Pordenone, Teatro Concordia. Sabato 24 febbraio 2018
L’amore per la musica rock condivisa tra interpreti classici può portare a risultati inaspettati, dimostrando chiaramente quanto labile possa essere a volte il confine tra musica “colta” e “popolare”, soprattutto quando a una sana curiosità si aggiungono tanta tenacia e una fine sensibilità, oltre a indubbie capacità organizzative.
Nella stessa serata è stato così possibile ascoltare l’interpretazione curata e attenta di un omaggio alla musica inglese con tre brani di compositori appartenenti a epoche molto lontane ma legati fra loro da molteplici elementi.
Il direttore che ha diretto il concerto, il M° Alberto Pollesel, nel raccontare la genesi del concerto, ha ricordato come l’idea iniziale del trombettista sardo Ninni Pillai sia stata subito accolta, e con entusiasmo realizzata dal M° Beniamino Gavasso, Direttore Artistico dell’Orchestra Naonis di Pordenone, che ha saputo coinvolgere nell’impresa il Coro del Friuli Venezia Giulia diretto dal M° Cristiano Dell’Oste e la Tribute Band dei Pink Size.
Si è iniziato con il barocco della Sinfonia n.1 in si bemolle maggiore di William Boyce, generalmente poco eseguita, interessante preludio alla successiva e ben più nota Simple Symphony del novecentesco Banjamin Britten, opera giovanile creata a partire da otto temi tratti da altre precedenti, brani per pianoforte, in particolare suites, e canzoni; in essa dominano suggestioni folkloriche che, a partire da melodie popolaresche e tradizionali si amplificano dal grande uso del pizzicato, attraverso il quale i nobilissimi archi sembrano trasformarsi in rustici strumenti appartenenti a un tempo passato.
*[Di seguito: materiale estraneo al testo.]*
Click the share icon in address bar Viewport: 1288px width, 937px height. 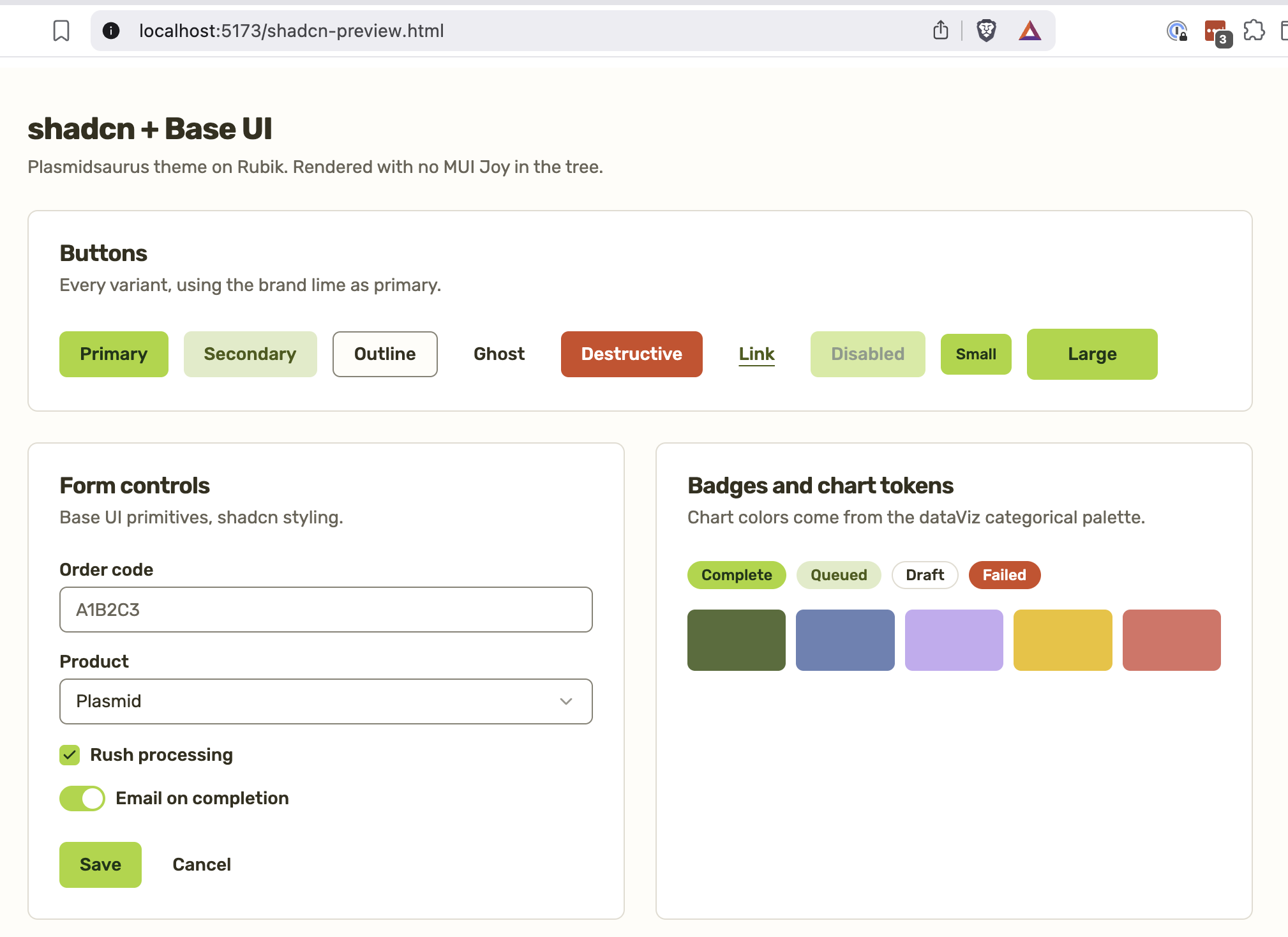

I primi due autori proposti ebbero in comune l’esperienza con la musica vocale (il primo in qualità di esecutore, il secondo per le numerose pagine scritte) ed un legame con Henry Purcell (Boyce in come redattore di una ponderosa antologia della musica liturgica inglese, mentre per Britten si trattò piuttosto di un’affinità nell’ambito della poetica compositiva).
Senza alcun intervallo a delimitare i due mondi, ecco apparire in scena una nutrita sezione di ottoni, il coro e la band per l’esecuzione di Atom Heart Mother, una Suite raramente eseguita e divisa in sei parti legate fra loro da dialoghi ed effetti sonori, tratta dall’omonimo album dei Pink Floyd nell’arrangiamento originale di Ronald “Ron” Geesin, il compositore sperimentale che accompagnò agli inizi degli anni 70 del Novecento lo storico gruppo britannico nel passaggio dal Rock Psichedelico a quello Sinfonico.
Caratteristica comune all’intero programma è un facile ascolto, ma una non semplice esecuzione, sia dal punto di vista prettamente esecutivo, per la complessità della scrittura musicale, sia per l’oggettiva difficoltà nel trovare tre ensemble così eterogenee in grado di dialogare con efficacia fra loro e di trasmettere in modo adeguato emozioni al pubblico.
L’entusiasmo degli spettatori che hanno affollato il teatro è stato molto vivace come ci si aspetta in un concerto rock. e in qualche modo si è riflesso anche per le esecuzioni “classiche”; a partire da ciò è stato interessante cogliere, nel modo di partecipare delle tre diverse compagini, un comune sentire integrato armoniosamente con il mantenersi fedeli a posture e atteggiamenti tipici di ognuna: cosa molto apprezzabile in un mondo come il nostro, in cui troppo spesso non si sa più restare se stessi nell’incontro fra diversi, preferendo dar vita in tali occasioni a un annullamento reciproco e indistinto in cui nessuno è in grado di cogliere l’occasione per uscirne arricchiti.
Ci sarà la possibilità di riascoltare la Suite dei Pink Floyd nell’esecuzione che si svolgerà a Sacile il 13 maggio prossimo, presso il Teatro Zancanaro.